Internet root . was second highest domain used;
certainly can't filter *that* out.

Fundamental challenge;
UDP lacks 3 way handshake, easy to spoof
DNS is easy target, so many unsecured DNS servers
Other UDP servers need to be evaluated as well

DNS
closing 500,000 open recursive DNS servers will
be very, very painful.
poor separation between authoritative and recursive
DNS servers.
BIND allow-query ACLs, recursive DNS servers should
not accept queries from outside.

What if it's an embedded system like a wireless
gateway?

We depend on large records for DNSSec, etc.

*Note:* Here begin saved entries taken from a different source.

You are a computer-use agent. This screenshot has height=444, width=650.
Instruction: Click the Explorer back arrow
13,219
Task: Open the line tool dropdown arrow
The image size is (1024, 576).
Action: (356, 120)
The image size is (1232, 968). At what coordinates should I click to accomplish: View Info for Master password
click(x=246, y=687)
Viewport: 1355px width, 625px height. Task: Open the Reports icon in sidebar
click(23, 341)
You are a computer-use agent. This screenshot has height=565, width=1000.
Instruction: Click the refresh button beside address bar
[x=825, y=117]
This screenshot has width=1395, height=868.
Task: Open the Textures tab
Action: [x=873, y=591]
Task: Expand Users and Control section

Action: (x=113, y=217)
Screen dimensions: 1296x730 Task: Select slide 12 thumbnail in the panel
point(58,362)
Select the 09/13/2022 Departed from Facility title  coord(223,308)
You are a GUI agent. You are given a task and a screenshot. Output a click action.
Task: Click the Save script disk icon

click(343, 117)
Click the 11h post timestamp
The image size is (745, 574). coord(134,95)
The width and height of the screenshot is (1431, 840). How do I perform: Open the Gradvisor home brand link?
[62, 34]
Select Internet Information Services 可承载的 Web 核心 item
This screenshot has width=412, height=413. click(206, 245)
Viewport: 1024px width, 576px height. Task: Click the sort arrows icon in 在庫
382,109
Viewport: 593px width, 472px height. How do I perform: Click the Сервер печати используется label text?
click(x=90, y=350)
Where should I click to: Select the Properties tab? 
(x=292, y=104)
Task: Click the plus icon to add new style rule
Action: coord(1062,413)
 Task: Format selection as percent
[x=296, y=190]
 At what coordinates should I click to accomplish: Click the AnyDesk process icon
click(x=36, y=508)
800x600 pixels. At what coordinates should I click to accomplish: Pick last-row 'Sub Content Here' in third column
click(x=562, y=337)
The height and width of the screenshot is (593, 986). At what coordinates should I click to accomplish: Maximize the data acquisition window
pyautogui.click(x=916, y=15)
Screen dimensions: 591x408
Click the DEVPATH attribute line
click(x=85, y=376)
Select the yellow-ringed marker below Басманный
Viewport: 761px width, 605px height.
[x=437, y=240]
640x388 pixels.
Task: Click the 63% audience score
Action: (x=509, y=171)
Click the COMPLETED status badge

Beyond open recursive DNS servers
root domain "." was used
most authoritative name servers will answer with an
upward referral
 doesn't include actual IPs, but it's still 438 bytes,
 and pretty much every DNS server responds to it.

Source validation
 IETF BCP 38
 How do you manage 70,000 ACLs on 500 routers?
 what about people who are multi-homed with static routes?
 what about legacy stuff that works but shouldn't?
 strict RPF breaks with traffic asymmetry; loose RPF
  doesn't help with this.
 ISPs see the problem as long, hard, expensive to
  overcome, and they're right.
 If we never start trying, we'll never fix it!

Close open recursive DNS servers
DNS servers should include filtering
SOHO router vendors should fix their DNS proxy code,
 don't listen on outside interface
BCP 38
 otherwise we'll be jumping from protocol to protocol.

Questions?
Q: What does verisign do to protect their DNS servers?
A: Anycast, massive peering and transit capacity

Q: Jared Mauch, NTT/America; he turned on unicast rpf
on the NANOG upstream link.  372,000 packets that
people here have sent failed the RPF check.
BCP 38 is hard
Paul Quinn asked what percentage of the traffic that
is.
Bora Akyul, Broadcomm--any data on source ranges
on the packets being seen?
He could look at the 1 in 10,000 netflow sampling
to see, but the individual link is a /30, looks
like a normal customer link.
The Merit router isn't RPF'ing either.

Q: Ren Provo asks when they will peer;
A: not yet, next few months,
Miami Terremark, and other sites domestically
and internationally in next year and a half.